Oxfam Trials Delivery of Disaster Relief Using Ethereum Stablecoin DAI

Published on by Coindesk | Published on

Oxfam International, a U.K.-based non-profit with a global reach, just spent a month testing MakerDAO's stablecoin DAI as a vehicle for helping disaster victims.

The pilot project in the South Pacific Ocean nation of Vanuatu was conducted in partnership with Australian tech firm Sempo and ethereum startup ConsenSys, Australian news outlet Micky reports.

"As far as we know this is the first time an NGO has used a stablecoin to provide aid anywhere. This is not a one-off pilot. We believe that using a stablecoin to allow the unbanked to access finance will completely change the way aid runs."

Oxfam has previously distributed help to Vanuatu villagers using cash, but the time taken for ID checks and bank visits was an obstacle, the charity representative said.

Onboarding a new user for cash aid took around an hour, signing up for a DAI card takes six minutes, Micky wrote.

Using a stablecoin brings in end-to-end transparency "Ensuring that the people who receive funds are the ones that need it," she said.

Last year, Sempo conducted a series of similar fund transfer tests in Beirut and Akkar in Lebanon, Iraqi Kurdistan and Athens, distributing DAI and a custom ethereum ERC-20 token.

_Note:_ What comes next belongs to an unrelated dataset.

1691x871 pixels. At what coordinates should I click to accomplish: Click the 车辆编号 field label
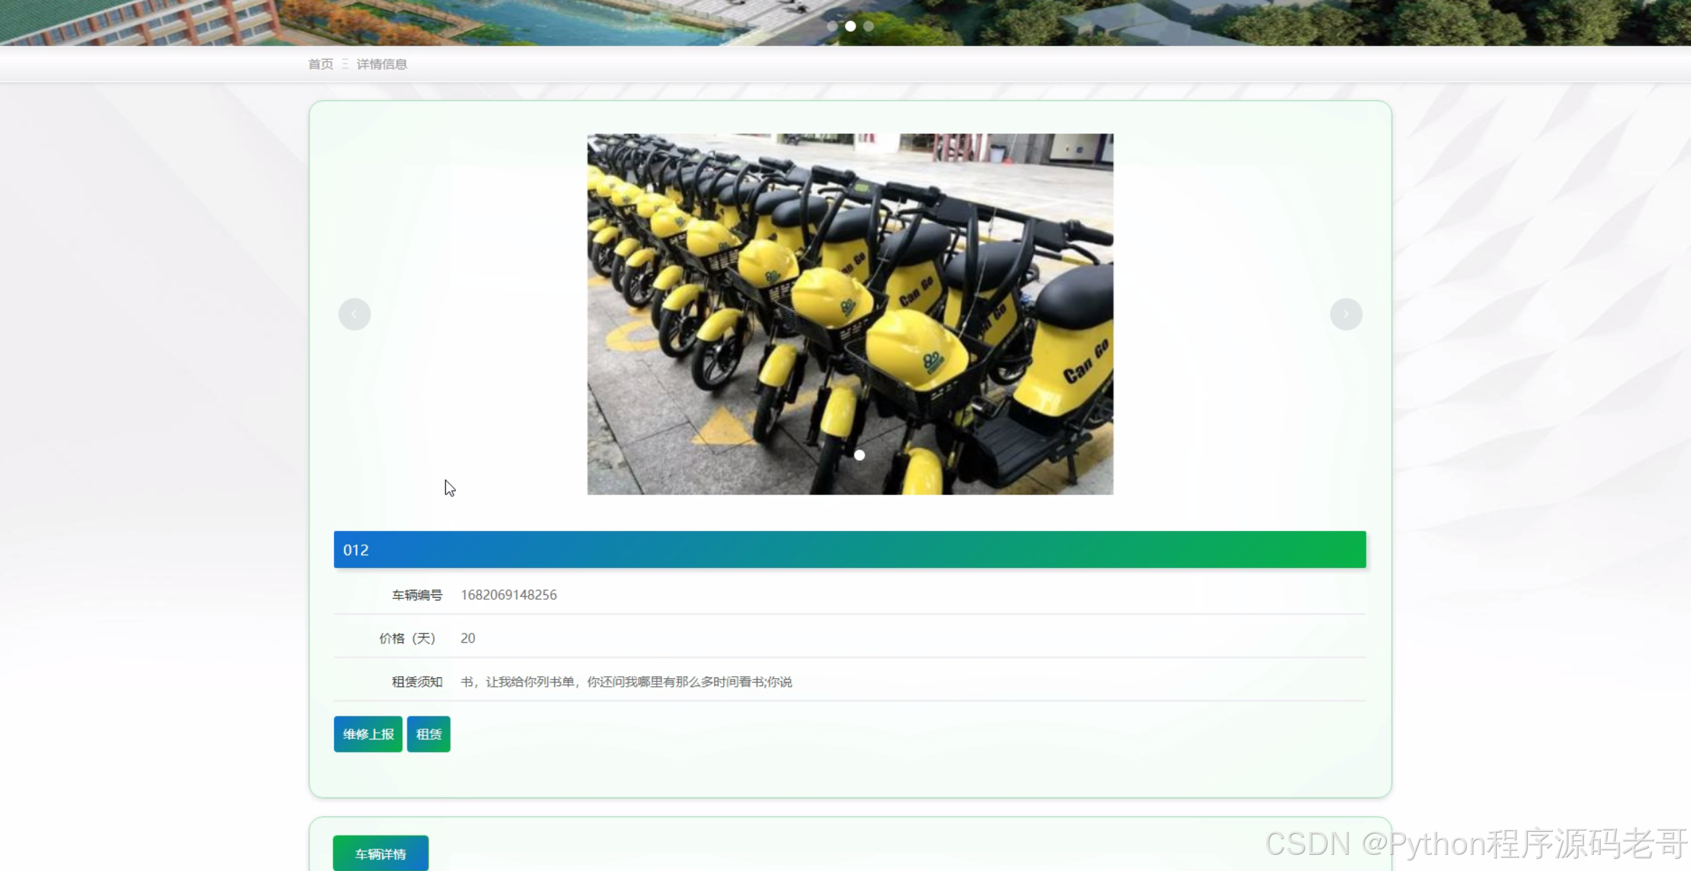417,595
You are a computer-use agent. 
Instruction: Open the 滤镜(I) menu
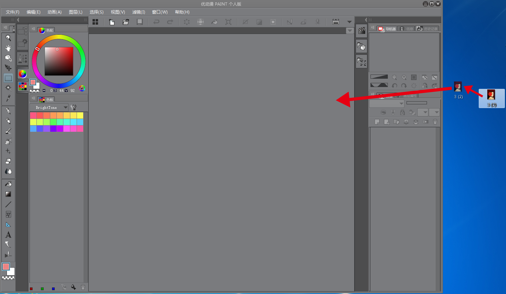pos(139,12)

The trials showed that the blockchain tech doesn't change the main patterns for the use of humanitarian aid and doesn't really help preventing fraud, but serves instead "As a way to maximize the likelihood that honest systems remain honest," Sempo wrote in a blog post.

The United Nations World Food Programme last year reported the successful use of the tech for distributing aid to the Syrian refugees in a refugee camp in Jordan.

The project, named Building Blocks, helped reaching 106,000 refugees in Jordan every month, saving WFP around $40,000 a month in transfer fees, the WFP's director of innovation and change Robert Opp said last September.